Passage: Begin

The hidden coin secret
Alright. You made it. Here's the thing I promised at the start.
In the DM Satchel, alongside the scene generator and the tavern builder and the dice tool, there's a coin flip. It looks like a throwaway feature. Spinning coin, heads or tails, fine.
The coin tracks your heads streak across the session. The more heads you flip in a row, the weirder the subtitle text underneath the coin gets. Hit a high enough streak and a new button appears in the Satchel. That button unlocks Trial of the Heart, a daily Tinder-style swipe game where you get ten cards from the gallery and ten hearts to spend on the ones you like best. End of the session, you get a marquee of your favorite characters and a confetti burst.
Most visitors miss it because they treat the coin as a gimmick. It isn't. It's a hidden door, and the streak is the key. Now you know where to look.

If you've been hearing about the Hall and never visited
This is the link. No signup, no paywall, no email gate. Browse the gallery. Try the DM tools. Submit your own character if you want to be in the pool other DMs are pulling from. That's the whole thing.
If you want a deeper feature-by-feature walkthrough of every tool in the Hall, here's the full tool tour.
Frequently asked questions
What is the FramedFantasy Hall of Heroes?
The FramedFantasy Hall of Heroes is a free community gallery of D&D characters submitted by real players, with a suite of free DM tools built on top of it. Tools include a scene generator, tavern builder, AI faction generator, dice roller, NPC stat block generator, and a hidden daily swipe game. Every tool draws from the same gallery of real submitted characters.
Who is the Hall of Heroes for?
The Hall is built for two audiences. D&D players who want a permanent home for the characters they've spent years playing. And dungeon masters who want free, fast, integrated session prep tools that pull from a pool of real player-submitted characters instead of generic name generators.
Do I need to commission a portrait to use the Hall of Heroes?
No. Every tool in the Hall is free to use without any account, email, or purchase. Submitting your own character to the gallery is also free. Commissioning a portrait from FramedFantasy is a separate paid service, not a requirement to use the Hall.

Passage: End
Extracted entries: Begin

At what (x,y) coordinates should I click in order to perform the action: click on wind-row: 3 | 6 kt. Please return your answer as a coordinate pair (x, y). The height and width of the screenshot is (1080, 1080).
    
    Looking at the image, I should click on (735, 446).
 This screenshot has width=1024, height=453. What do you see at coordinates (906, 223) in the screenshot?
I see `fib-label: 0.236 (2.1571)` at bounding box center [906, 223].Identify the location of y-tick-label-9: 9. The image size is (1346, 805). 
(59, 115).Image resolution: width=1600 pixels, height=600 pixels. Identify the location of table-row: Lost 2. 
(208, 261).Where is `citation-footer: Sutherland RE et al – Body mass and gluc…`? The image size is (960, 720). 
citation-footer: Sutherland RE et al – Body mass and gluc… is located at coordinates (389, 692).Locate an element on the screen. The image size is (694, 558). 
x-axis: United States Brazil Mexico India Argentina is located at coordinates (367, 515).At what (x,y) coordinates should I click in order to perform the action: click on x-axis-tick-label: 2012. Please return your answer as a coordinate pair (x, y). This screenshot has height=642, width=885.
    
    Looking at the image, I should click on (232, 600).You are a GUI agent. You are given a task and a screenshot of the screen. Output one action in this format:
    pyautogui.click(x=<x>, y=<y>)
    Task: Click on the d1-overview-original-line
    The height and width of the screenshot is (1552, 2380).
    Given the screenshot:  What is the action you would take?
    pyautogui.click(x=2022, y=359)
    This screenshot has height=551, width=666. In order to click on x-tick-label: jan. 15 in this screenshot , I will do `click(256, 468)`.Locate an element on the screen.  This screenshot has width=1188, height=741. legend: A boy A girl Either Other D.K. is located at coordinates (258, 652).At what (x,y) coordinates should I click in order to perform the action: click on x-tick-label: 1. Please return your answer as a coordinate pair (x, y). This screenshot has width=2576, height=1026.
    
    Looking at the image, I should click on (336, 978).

Extracted entries: End

▶ [Assigned task A]: In the Hall of Heroes text, how many cards and how many hearts does Trial of the Heart provide?
▶ [Assigned task B]: Write the next part of the Hall of Heroes text, starting after its last sentence.
The records come from a different source than the text.

▶ [Response box A]: It provides ten cards from the gallery and ten hearts to spend.

▶ [Response box B]:
How do DMs use the Hall of Heroes for D&D session prep?
Most DMs use the Hall in three ways. The Scene generator gives them a character-want-complication trio for opening or filler scenes. Gather a Company gives them a full faction or NPC group with names, roles, bonds, and a DM hook. The Random NPC Summoner gives them a single NPC with a portrait, backstory, and stat block whenever their party goes off-script. All three tools draw from the same pool of real submitted characters, which is what makes the output feel fleshed out instead of procedurally generated.
How is the Hall of Heroes different from other D&D NPC generators?
Most D&D NPC generators randomize attributes from a fixed list. They produce characters that are statistically valid but feel hollow because no one ever played them. The Hall of Heroes pulls from a pool of real player-submitted characters, each with a backstory written by the person who actually ran them at a table. The output feels like a person because it was a person at someone's table. That's the structural difference.
Is the Hall of Heroes part of the 1989 D&D sourcebook of the same name?
No. The 1989 Hall of Heroes was a Forgotten Realms sourcebook published by TSR. The FramedFantasy Hall of Heroes is a separate, modern, free community gallery and DM tool suite built in 2026. They share a name and a spirit (both archive D&D characters worth remembering) but they are unrelated projects.